Kasus Penyerobotan Lahan, Aktivis Jadi Korban

Cibinong – Bogor Update

Kasus penyerobotan lahan milik warga oleh Sentul City di Desa Bojong Koneng, Kecamatan Babakan Madang terus berlanjut, perkaranya  kini memasuki sidang ke 13 di Pengadilan Negeri (PN) Cibinong, Selasa (12/12/17).

Dalam perkara sengketa lahan itu, H Deni Gunarja yang juga aktivis pembela warga menjadi terdakwa. Dan untuk mengungkap perkara tersebut sedikitnya 23 saksi yang sudah di hadirkan di persidangan.

Kuasa hukum H Deni, Lava Sembada mengatakan, kasus tersebut bermula, pada penjualan lahan milik Purnaman di Blok Rahong, Desa Bojong Koneng, Babakan Madang seluas 7.500 meter persegi dengan bukti kepemilikan berupa akta jual beli (AJB).

Pada waktu itu, Oji dan Eman selaku pengamanan (PAM) lahan Sentul City menawarkan lahan terhadap H Deni seluas 7.500 meter persegi dengan harga Rp65.000,- permeter yang diketahui milik Purnaman.

Namun, sebelum disanggupi, terdakwa meyakinkan terhadap kedua orang tersebut bahwa lahan itu aman atau tidak bermasalah.

Setelah Oji dan Eman menyatakan bahwa lahan itu tidak bermasalah, lalu H Deni menyetujui dan lahan itu jadi di beli, tetapi dalam jual beli lahan itu tak utuh karena Eman ikut menjual lahan miliknya seluas 600 meter. Sehingga lahan yang dibeli H Deni menjadi 8.100 meter, dan secara sah kepemilikan lahan berpindah jadi milik H Deni.

-=-=-=-=-

URAIAN SOAL: Lanjutkan berita sengketa lahan di Bojong Koneng di atas, dimulai dari kalimat sesudah kalimat terakhirnya. Catatan berikut diambil dari sumber lain.

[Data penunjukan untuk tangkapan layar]
-=-=-=-=-

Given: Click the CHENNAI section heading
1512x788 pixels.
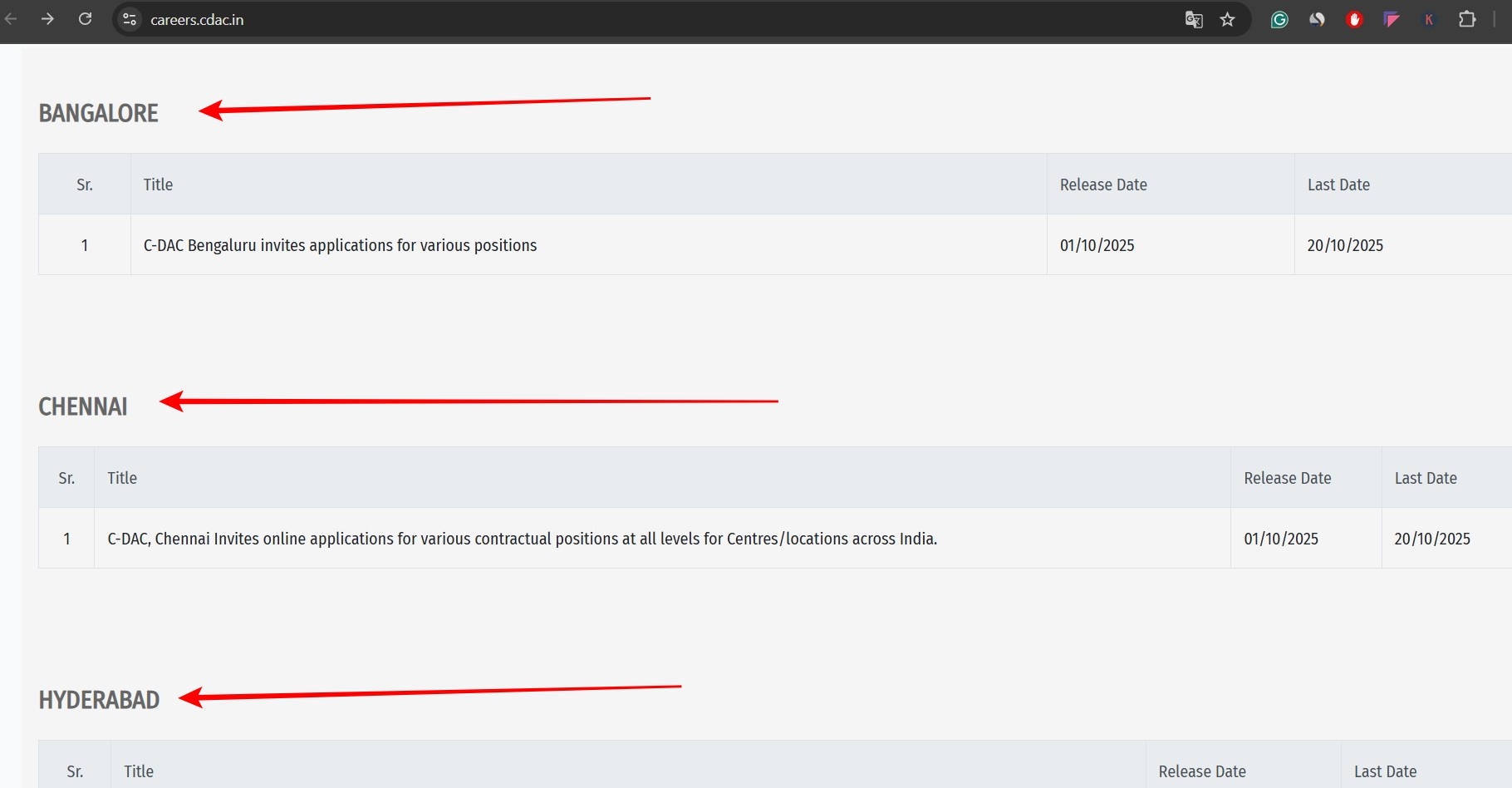Looking at the screenshot, I should point(83,406).
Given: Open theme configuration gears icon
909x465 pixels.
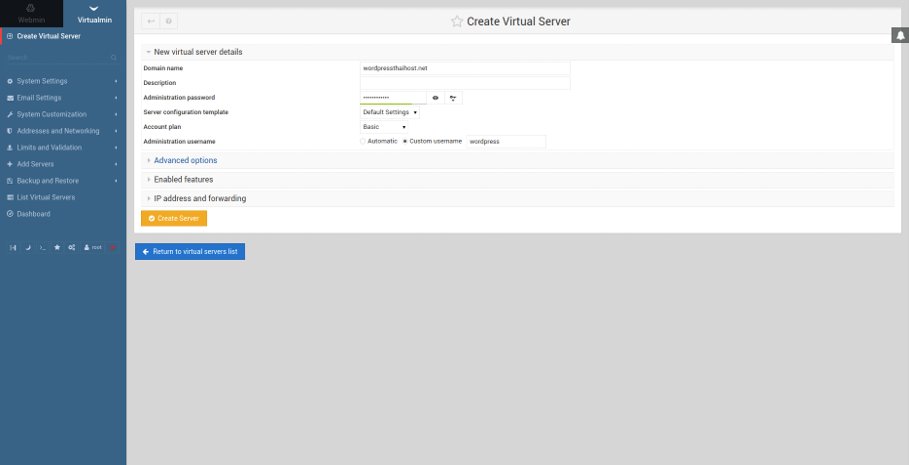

-=-=-=-=-

CONTOH PENYELESAIAN:
Namun lanjut sang pengacara itu, Pada tahun 2014, lahan itu di klaim pihak Sentul City, dan melaporkan H Deni selaku pemilik lahan yang sah ke Polisi dengan dasar memiliki sertipikat seluas 2 hektar.

“Dalam Berita Acara Pemeriksaan (BAP) yang dituangkan, dasar melaporkan  H Deni adalah pihak Sentul Sity memiliki sertifikat lahan seluas dua hektare dan mengaku dirugikan dengan nilai sebesar Rp43 miliar. Menurut kami dasar yang di tuangkan dalam BAP itu tidak jelas, dasarnya apa,” kata Larva usai sidang.

Sementara saat dipertanyakan dasar angka kerugian Rp34 miliar di meja persidangan, itu ternyata hanya asumsi bukan pakta.

“Kalau memang Sentul City merasa dirugikan, dari mana dirugikannya, karena sertifikat masih atas nama dia, lahan juga masih di kuasai dia. Dan lebih anehnya lagi Eman yang ikut menjual knapa tidak ikut jadi tersangka,” ujarnya.

Dengan demikian, dia menilai bahwa perkara ini dipaksakan, karena kliennya ditersangkakan sementara Eman yang notabennyenya orang sentul dan ikut menjual tanah tidak jadi tersangka. “Padahal Eman ini PAM Sentul City seharusnya menjaga lahan Sentul bukan malah ikut menjualnya,” cetus dia.

Lava juga mengatakan kejanggalan lain dalam proses perkara yang menjerat kliennya, karena H Deni dianggap memberikan keterangan palsu, sebab lahan yang dia beli dengan bukti kepemilikan AJB 7.500 menjadi 8100. Padahal jumlah itu ditambah dengan penjualan dari Eman seluas 600 meter.

“Luas 8.500 itu kan sudah ada hasil penghitungan dari Badan Pertanahan (BPN), padahal pada saat di beli H Deni dulu tanpa dilakukan pengukuran BPN, itu lah yang di maksud memalsukan keterangan,” jelasnya.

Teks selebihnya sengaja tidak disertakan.